Asimismo, el médico disidente trazó un parangón de la situación con el esquema institucional que se impondría en la provincia. "La salud de la democracia cayó en una profunda gravedad. El Gobierno no respeta un pilar base como lo es la división de poderes ya que la única palabra es su voluntad y de esa forma permitió la precarización laboral de todos nosotros".
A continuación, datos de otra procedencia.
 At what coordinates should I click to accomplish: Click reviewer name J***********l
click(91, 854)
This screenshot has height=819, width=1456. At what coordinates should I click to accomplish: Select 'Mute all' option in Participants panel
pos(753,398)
Finalmente, la palabra le fue cedida a la referente del sur tucumano, Adriana Bueno (secretaria adjunta del SITAS) quien mencionó que desde las ciudades del interior arribó a la Capital una delegación de médicos dispuestos a solicitar la desafiliación de ATSA pero al llegar a la sede de dicha entidad "encontraron un cartel donde se informaba que estaba cerrado por desinfección. En realidad, debe haber estado cerrado por exorcismo por el demonio que allí habita y que nos roba los magros salarios que percibimos". Vale recordar que el titular del sindicato mencionado es Reneé Ramírez, bendecido por el gobernador José Alperovich para integrar un acople en apoyo al oficialismo para las próximas elecciones de agosto.

Nuevas medidas

Al mismo tiempo, Bueno no escatimó en munición gruesa para referirse a la actuación de Pablo Yedlin al frente de la cartera de salud.
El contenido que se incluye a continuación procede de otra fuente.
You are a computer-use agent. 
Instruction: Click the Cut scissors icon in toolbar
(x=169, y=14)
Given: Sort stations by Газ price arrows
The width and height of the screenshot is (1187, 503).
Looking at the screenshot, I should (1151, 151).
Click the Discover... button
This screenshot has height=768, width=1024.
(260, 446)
"El autodenominado peronista ministro Yedlin dice que somos ilegales cuando en realidad lo ilegal es estar en complicidad con los ladrones y delincuentes. Él cree que solamente el dinero califica a la calidad prestacional, merece el título de ignorante por pensar así. Nunca valoró el trabajo del SIPROSA del cual nunca fue parte", arremetió.

A su vez, Bueno indicó que, por el momento, se mantendrá la atención en las guardias y urgencias (ratificando el quite de colaboración, la suspensión de chequeos en consultorios externos, paro informático) pero advirtió que "los afectados a las guardias ya expresaron su incapacidad para mantener la salud de la comunidad y están dispuestos a adherirse a las medidas de fuerza".

Vale resaltar también que los Autoconvocados no asistieron ayer por la tarde a la reunión intergremial convocada por el Gobierno al argumentar que desde las autoridades no se estableció un temario a tratar en el que se incluya el aspecto monetario. "Los demás gremios perdieron imparcialidad para luchar por los trabajadores y el ministro Yedlin demostró su incapacidad para la discusión salarial", comentó Bueno.

En tanto, mañana a las 13.00 se concretará la reunión interhospitalaria en la Maternidad donde se definirán los nuevos lineamientos que adquirirá la protesta hasta que desde el Ejecutivo se vierta una solución definitiva a este conflicto.